28. As already pointed out, in respect of the assessment year 2003-04, the first respondent herein issued notice under Section 154 on 20.7.2006, wherein, the Officer proposed to disallow the claim under Section 80 HHC, provision for bad debts and diminution of value of current investment and income tax debited in respect of Section 115 JB assessment and on the regular assessment under Section 143(3) in respect of the alleged mistake in granting deduction under Section 80 IB, for income tax and wealth tax debited in the profit and loss account and the share issue expenses and FRN issue expenses written off to be disallowed, being capital in nature.

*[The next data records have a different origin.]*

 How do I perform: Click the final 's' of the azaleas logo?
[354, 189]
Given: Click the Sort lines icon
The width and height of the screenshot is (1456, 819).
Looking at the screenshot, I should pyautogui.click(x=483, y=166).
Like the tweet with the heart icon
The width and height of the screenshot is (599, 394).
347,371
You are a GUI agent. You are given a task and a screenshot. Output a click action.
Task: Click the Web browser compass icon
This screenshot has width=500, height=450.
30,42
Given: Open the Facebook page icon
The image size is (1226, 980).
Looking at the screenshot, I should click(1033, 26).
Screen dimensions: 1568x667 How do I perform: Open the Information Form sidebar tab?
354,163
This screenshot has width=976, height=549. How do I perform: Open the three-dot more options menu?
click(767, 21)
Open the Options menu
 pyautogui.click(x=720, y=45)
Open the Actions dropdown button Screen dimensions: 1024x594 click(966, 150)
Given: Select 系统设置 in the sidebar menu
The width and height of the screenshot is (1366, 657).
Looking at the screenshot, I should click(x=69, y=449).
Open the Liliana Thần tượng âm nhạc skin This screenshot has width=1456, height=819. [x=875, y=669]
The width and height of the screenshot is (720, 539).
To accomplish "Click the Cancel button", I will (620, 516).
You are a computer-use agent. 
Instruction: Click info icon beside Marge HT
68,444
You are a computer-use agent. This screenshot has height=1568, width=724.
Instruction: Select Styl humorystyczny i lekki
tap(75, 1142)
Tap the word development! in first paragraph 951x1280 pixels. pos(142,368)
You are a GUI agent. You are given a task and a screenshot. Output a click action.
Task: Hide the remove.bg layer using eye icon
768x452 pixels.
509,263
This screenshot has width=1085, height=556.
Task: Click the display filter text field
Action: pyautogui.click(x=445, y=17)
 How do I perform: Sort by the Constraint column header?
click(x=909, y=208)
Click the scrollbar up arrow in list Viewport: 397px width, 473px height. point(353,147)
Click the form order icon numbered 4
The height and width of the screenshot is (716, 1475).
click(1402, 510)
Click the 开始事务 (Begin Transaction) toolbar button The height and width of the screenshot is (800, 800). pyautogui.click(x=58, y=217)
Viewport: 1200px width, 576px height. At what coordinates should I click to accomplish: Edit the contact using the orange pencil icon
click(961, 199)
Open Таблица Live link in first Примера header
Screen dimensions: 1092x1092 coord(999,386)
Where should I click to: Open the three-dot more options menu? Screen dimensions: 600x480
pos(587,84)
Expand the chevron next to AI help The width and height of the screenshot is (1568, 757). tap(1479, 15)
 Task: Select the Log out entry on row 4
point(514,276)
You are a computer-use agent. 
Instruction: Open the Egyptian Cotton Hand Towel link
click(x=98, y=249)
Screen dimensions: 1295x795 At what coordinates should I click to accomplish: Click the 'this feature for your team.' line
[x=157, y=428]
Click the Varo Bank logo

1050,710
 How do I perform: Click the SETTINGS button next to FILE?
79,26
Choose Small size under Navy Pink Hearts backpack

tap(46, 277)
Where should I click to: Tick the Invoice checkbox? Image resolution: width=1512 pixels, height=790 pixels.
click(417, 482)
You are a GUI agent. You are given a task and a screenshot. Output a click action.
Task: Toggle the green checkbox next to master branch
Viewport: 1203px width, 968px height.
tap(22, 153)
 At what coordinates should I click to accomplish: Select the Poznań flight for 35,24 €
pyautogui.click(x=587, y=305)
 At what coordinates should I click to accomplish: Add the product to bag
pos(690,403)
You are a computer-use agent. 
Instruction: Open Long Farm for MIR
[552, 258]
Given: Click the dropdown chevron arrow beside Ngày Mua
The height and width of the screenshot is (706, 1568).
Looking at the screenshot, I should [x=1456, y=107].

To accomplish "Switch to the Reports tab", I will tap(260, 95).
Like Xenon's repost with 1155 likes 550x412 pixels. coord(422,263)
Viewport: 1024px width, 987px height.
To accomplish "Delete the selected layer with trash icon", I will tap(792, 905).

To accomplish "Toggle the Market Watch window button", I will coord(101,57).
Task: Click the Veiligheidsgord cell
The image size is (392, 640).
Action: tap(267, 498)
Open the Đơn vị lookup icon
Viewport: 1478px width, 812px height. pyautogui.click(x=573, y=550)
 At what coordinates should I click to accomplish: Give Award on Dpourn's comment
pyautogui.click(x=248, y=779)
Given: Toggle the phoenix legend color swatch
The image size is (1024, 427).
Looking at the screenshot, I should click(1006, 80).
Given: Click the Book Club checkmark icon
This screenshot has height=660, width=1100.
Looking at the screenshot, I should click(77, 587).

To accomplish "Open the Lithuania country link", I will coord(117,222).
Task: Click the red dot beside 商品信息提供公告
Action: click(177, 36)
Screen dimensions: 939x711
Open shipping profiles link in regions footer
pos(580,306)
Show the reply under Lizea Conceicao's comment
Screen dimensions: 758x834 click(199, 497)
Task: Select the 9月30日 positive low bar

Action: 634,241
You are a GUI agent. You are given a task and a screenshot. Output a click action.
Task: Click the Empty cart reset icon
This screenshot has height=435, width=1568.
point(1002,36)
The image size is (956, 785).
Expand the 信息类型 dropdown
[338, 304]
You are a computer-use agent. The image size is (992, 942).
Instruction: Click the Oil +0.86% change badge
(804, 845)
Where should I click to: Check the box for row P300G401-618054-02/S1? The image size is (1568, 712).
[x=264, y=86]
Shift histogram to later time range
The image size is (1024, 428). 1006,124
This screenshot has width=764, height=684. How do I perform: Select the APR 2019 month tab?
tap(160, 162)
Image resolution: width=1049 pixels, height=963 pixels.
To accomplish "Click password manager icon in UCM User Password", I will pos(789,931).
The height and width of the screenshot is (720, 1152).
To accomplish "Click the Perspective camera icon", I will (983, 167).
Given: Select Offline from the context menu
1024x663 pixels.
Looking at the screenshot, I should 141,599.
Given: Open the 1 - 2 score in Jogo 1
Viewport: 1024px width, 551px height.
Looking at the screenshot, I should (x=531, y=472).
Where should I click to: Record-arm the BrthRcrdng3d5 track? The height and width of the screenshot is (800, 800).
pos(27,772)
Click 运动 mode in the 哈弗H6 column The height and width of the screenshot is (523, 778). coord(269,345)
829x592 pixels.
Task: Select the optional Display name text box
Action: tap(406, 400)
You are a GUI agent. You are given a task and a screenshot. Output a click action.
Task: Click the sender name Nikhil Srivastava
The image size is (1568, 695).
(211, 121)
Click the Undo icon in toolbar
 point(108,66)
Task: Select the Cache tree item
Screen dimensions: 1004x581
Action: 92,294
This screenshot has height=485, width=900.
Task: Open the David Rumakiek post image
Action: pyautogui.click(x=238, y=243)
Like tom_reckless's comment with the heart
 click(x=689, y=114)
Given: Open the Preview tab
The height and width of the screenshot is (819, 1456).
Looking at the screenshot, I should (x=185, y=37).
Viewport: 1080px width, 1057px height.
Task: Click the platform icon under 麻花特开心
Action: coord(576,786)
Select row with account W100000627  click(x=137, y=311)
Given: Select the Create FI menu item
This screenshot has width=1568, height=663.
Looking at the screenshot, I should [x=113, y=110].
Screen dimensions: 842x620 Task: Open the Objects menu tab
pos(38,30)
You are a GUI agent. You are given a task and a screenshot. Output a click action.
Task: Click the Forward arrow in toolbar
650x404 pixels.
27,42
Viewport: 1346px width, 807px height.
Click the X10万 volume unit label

29. A reading of the notice under Section 154 of the Act and the reassessment notice dated 11th May 2009 shows that there is absolutely no material difference on the issues sought to be considered under these notices, except the fact that while in the proceedings under Section 154, the notice is based on the view that there was a mistake apparent on the face of the record warranting a rectification, the proceedings under Section 147 alleged that by reason of the untrue and incorrect particulars given by the assessee, there had been an escapement of tax. Given the fact that the area of operation of both these provisions are on totally different fields, the simultaneous assumption of jurisdiction under Sections 154 and 147 on the self same issue, plainly shows the contradiction in the reasoning of the second respondent and as without logic or reason.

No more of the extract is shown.